I noticed just this morning that gensym in anarki has been fixed, so it's a globally unique identifier. http://github.com/nex3/arc/blob/master/CHANGES/uniq-via-gens...

(after missing the new coerce I was wondering what else I'm unaware of http://arclanguage.org/item?id=12508)



1 point by rocketnia 5304 days ago | link

Hm, drat. This "fix" means that we have to be more careful with code that coerces symbols to strings and back, like fallintothis's 'sscontract.

I think I prefer original Arc's gensym hack for the time being, since I know that as long as I don't begin any symbols in my own code with "gs", they won't share their name with any gensyms.
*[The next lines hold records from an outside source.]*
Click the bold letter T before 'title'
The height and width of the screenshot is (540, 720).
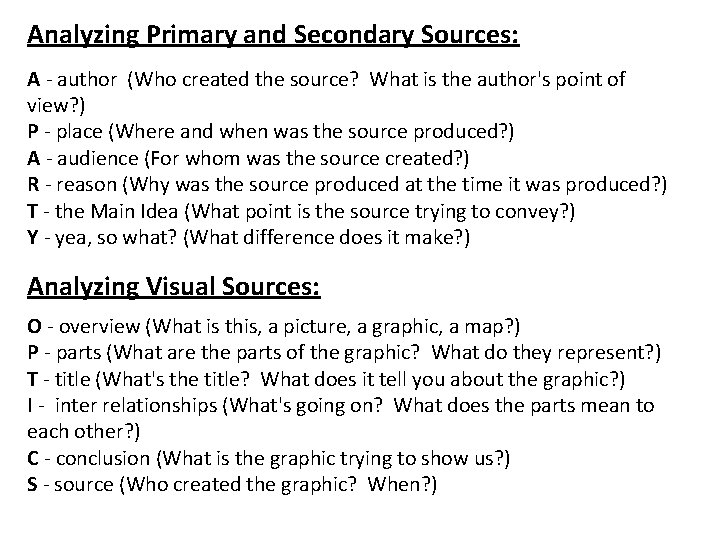32,379
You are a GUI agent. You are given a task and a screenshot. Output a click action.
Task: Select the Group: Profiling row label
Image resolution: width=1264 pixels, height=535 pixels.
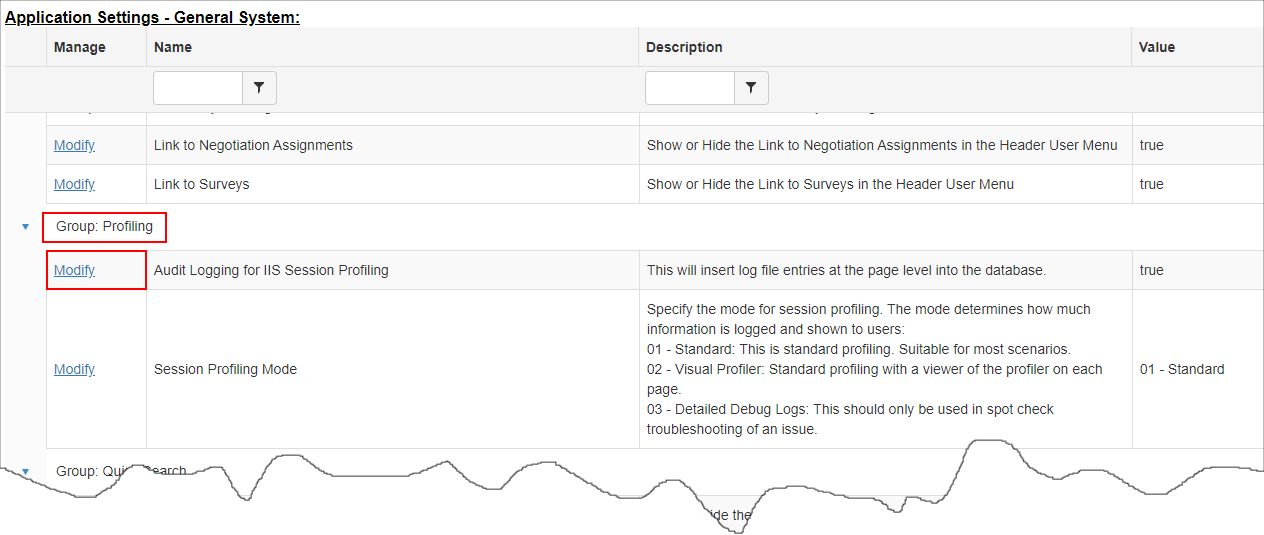[104, 227]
With Anarki's approach, wouldn't it be harder to accomplish serializable gensyms? In official Arc, this kind of thing might be done on the reader side by replacing all read-in symbols that start with "gs" so that they don't conflict with gensyms currently in use. In Anarki, uniq!g1 and (uniq) can return gensyms with the same name, so there would have to be some special behavior on the writer side too.

To give a clearer example of what I'm talking about, a Racket-style serialization format would probably look something like this, where #u:X does what it can to create a new, uninterned X every time it's read in (and specifically works when X is a symbol):

  (1 #0=#u:this-is-a-gensym 2 #0#)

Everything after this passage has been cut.